- Opening Delimiter -

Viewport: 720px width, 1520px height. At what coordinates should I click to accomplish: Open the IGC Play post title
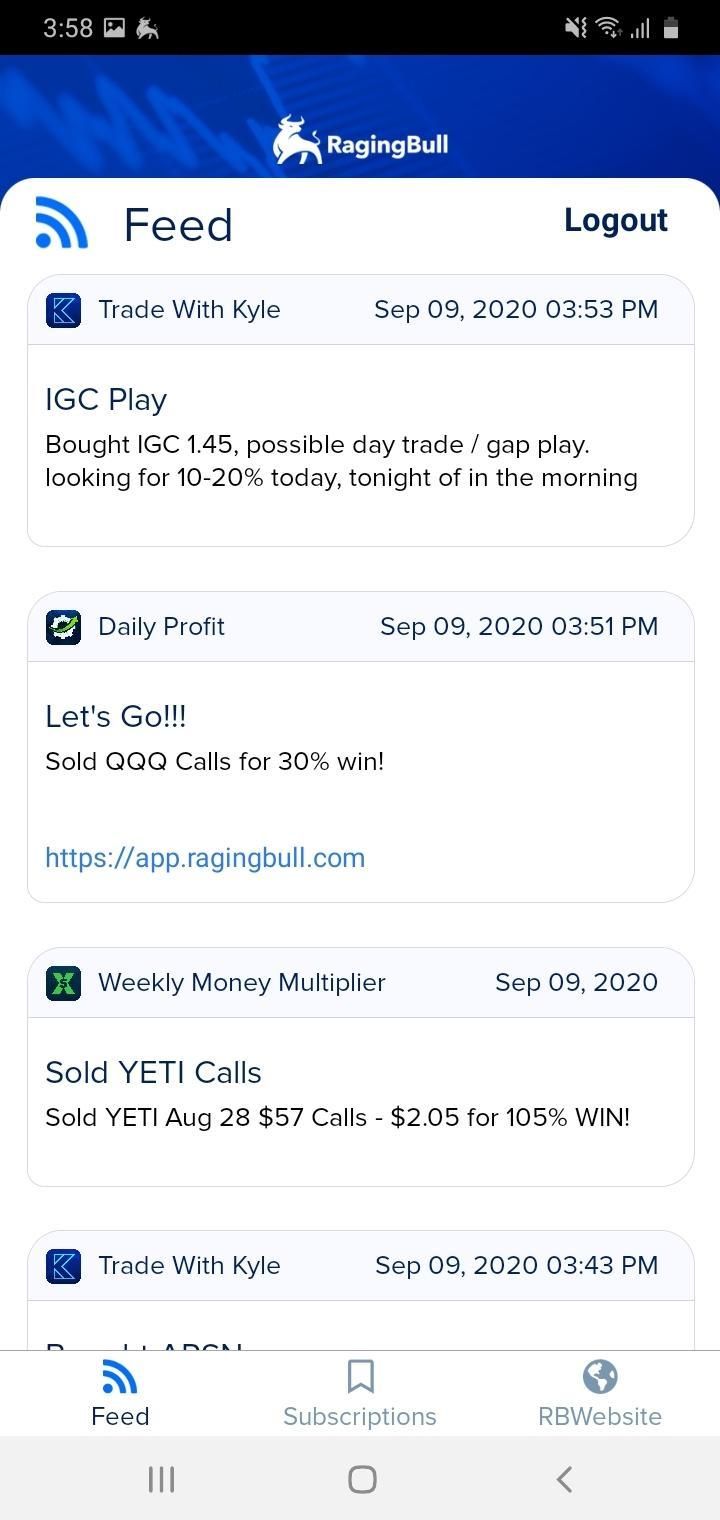pyautogui.click(x=106, y=399)

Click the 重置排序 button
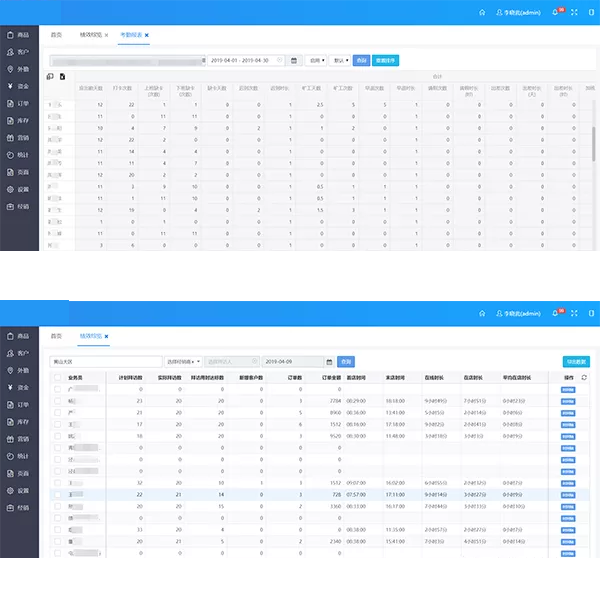coord(385,60)
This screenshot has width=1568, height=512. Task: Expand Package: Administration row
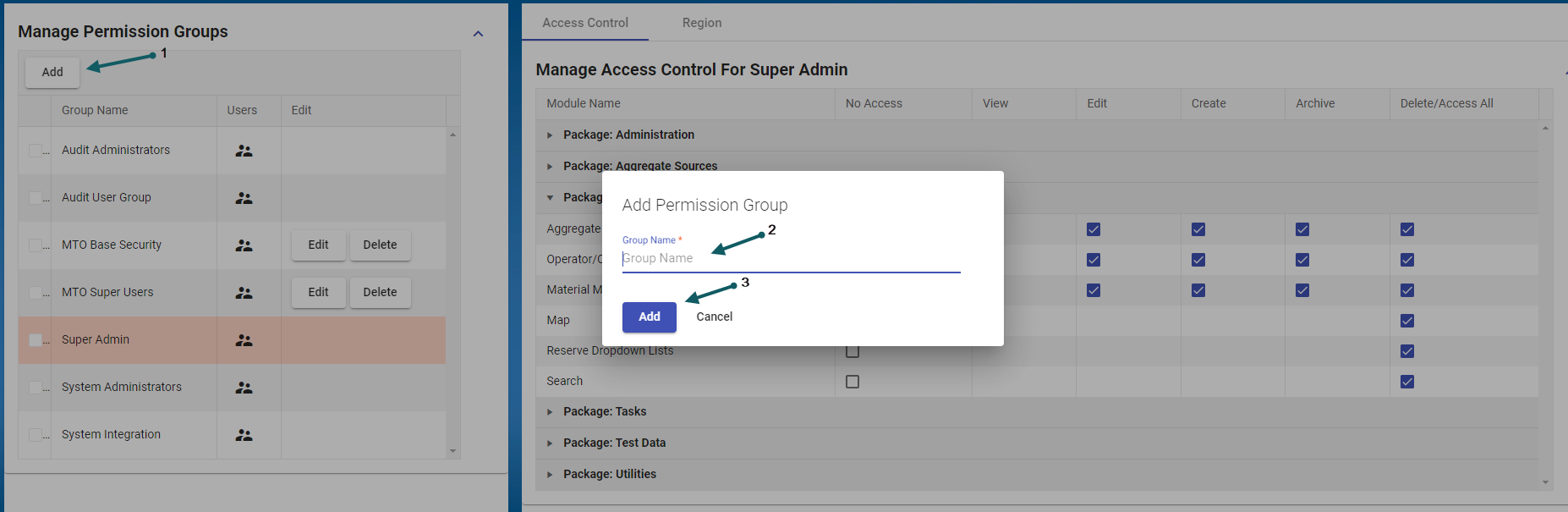coord(550,135)
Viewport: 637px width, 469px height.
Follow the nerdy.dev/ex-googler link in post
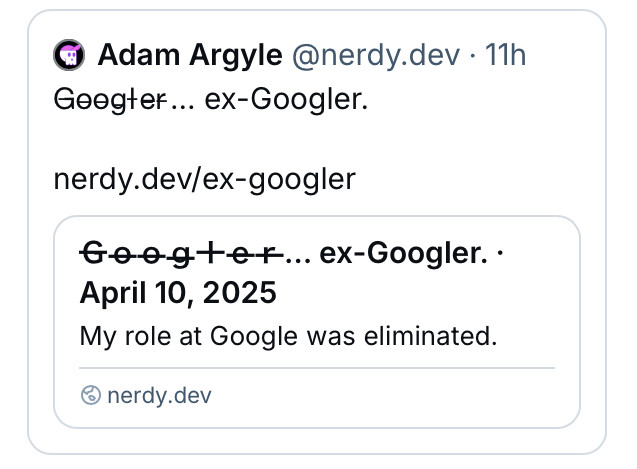tap(205, 180)
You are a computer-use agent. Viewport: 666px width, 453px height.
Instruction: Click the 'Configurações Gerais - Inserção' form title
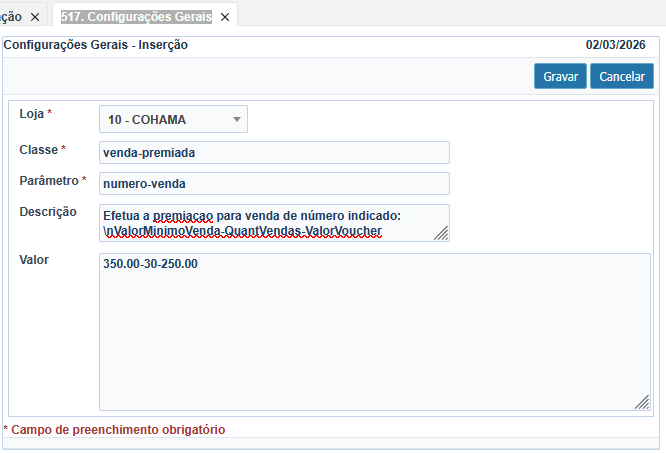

- Closing Delimiter -

• Your task: Please retype the listing exactly, leaving out any images.

• Result:
Viewport: 720px width, 1520px height. At what coordinates should I click to accomplish: Open the IGC Play post title
pyautogui.click(x=106, y=399)

Click the 重置排序 button
coord(385,60)
This screenshot has width=1568, height=512. Task: Expand Package: Administration row
coord(550,135)
Viewport: 637px width, 469px height.
Follow the nerdy.dev/ex-googler link in post
tap(205, 180)
You are a computer-use agent. Viewport: 666px width, 453px height.
Instruction: Click the 'Configurações Gerais - Inserção' form title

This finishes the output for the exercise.